#### [Your goal]
Could you please repeat the entries below word for word, with the images left out?

#### [Supplied material]
* * * * * * *
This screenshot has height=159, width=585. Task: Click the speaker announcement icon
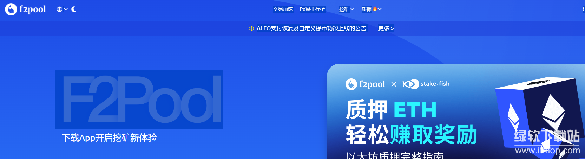click(x=251, y=28)
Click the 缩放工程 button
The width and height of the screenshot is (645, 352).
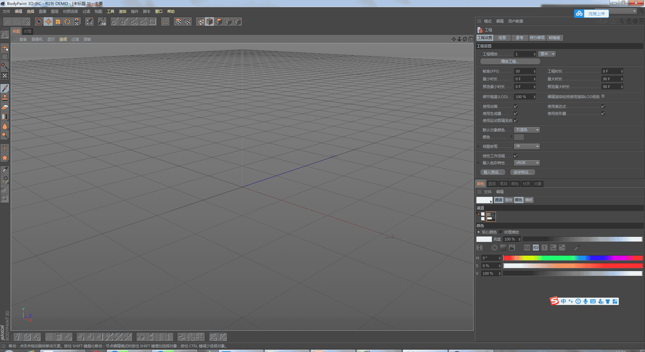click(510, 61)
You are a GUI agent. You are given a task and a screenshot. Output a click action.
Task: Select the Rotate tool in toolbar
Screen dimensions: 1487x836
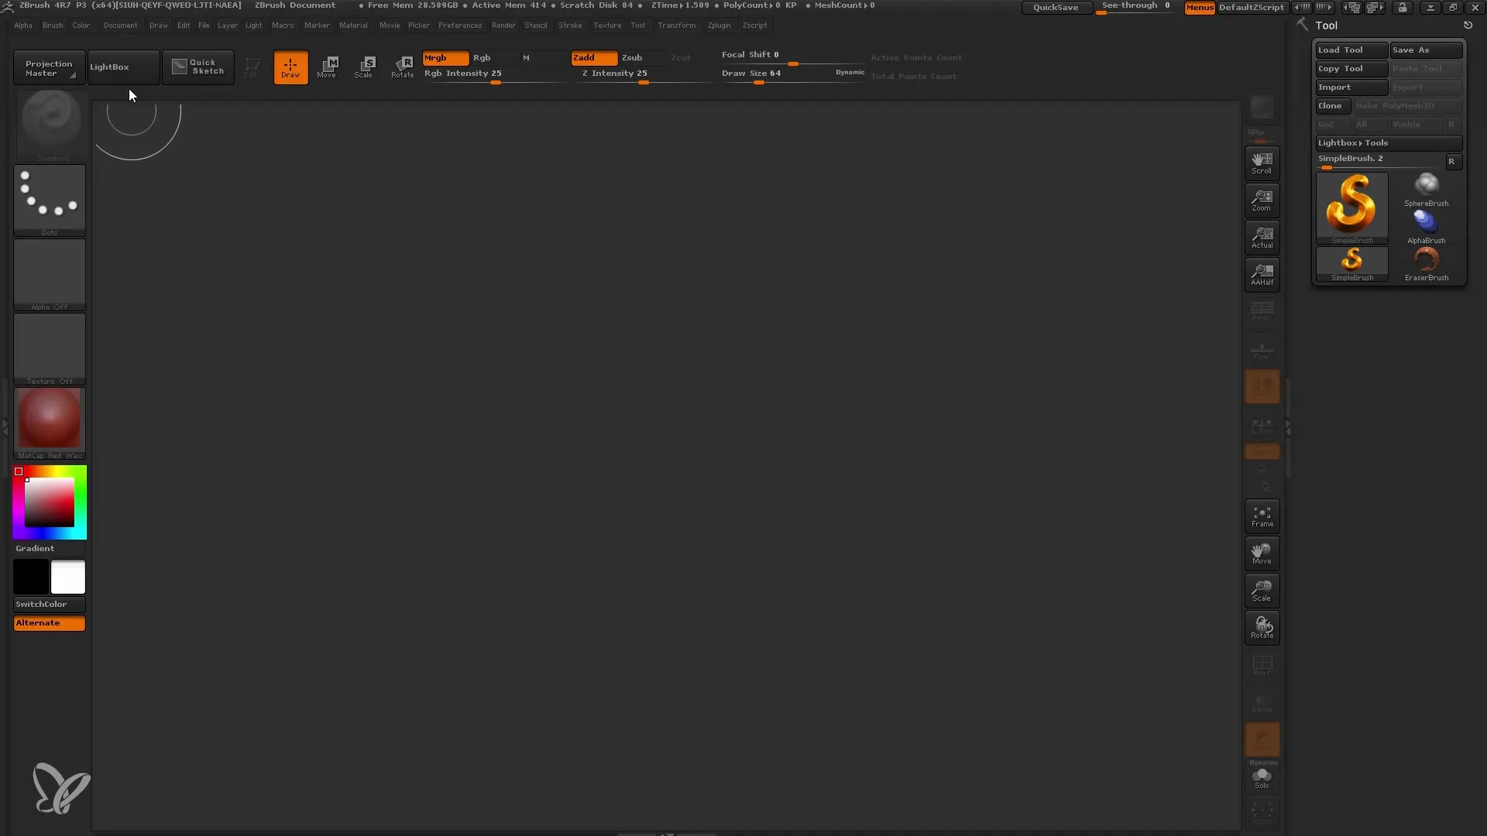(x=401, y=67)
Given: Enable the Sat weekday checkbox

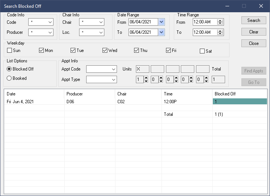Looking at the screenshot, I should (202, 51).
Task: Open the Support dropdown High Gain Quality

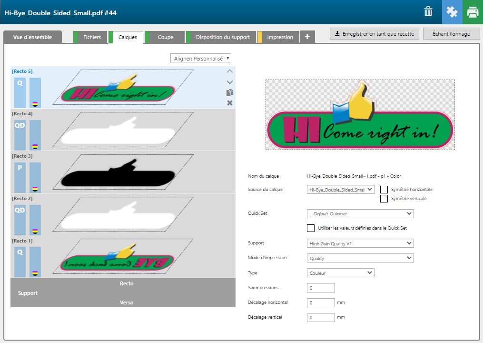Action: pyautogui.click(x=360, y=243)
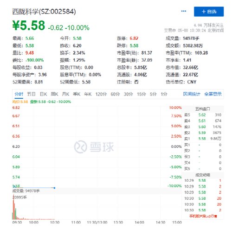Screen dimensions: 232x229
Task: Select the 年K yearly chart tab
Action: point(88,94)
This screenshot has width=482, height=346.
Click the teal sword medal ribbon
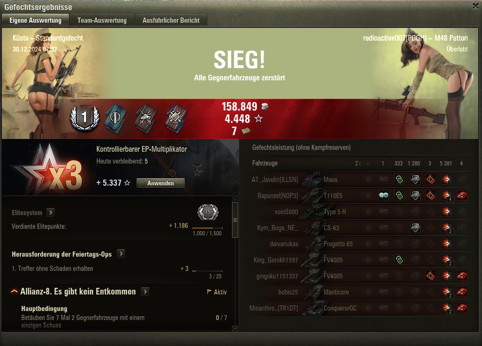click(x=116, y=119)
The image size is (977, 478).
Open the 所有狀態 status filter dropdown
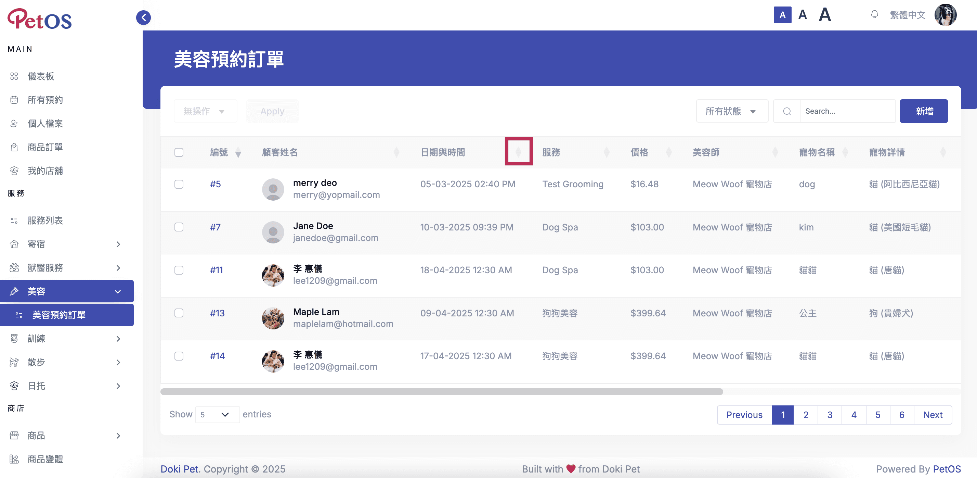pyautogui.click(x=732, y=111)
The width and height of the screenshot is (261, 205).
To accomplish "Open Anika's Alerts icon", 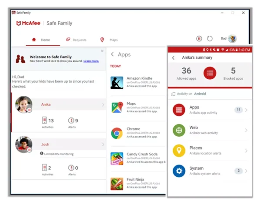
* * * * * * *
#### [Response to the task]
This screenshot has height=159, width=585. Task: Click the speaker announcement icon
click(x=251, y=28)
Click the 缩放工程 button
The width and height of the screenshot is (645, 352).
click(510, 61)
You are a GUI agent. You are given a task and a screenshot. Output a click action.
Task: Select the Rotate tool in toolbar
Screen dimensions: 1487x836
(x=401, y=67)
Given: Enable the Sat weekday checkbox

Looking at the screenshot, I should (202, 51).
Task: Open the Support dropdown High Gain Quality

Action: pyautogui.click(x=360, y=243)
Screen dimensions: 232x229
Task: Select the 年K yearly chart tab
Action: point(88,94)
This screenshot has width=482, height=346.
Click the teal sword medal ribbon
click(x=116, y=119)
The image size is (977, 478).
Open the 所有狀態 status filter dropdown
pyautogui.click(x=732, y=111)
The width and height of the screenshot is (261, 205).
To accomplish "Open Anika's Alerts icon", 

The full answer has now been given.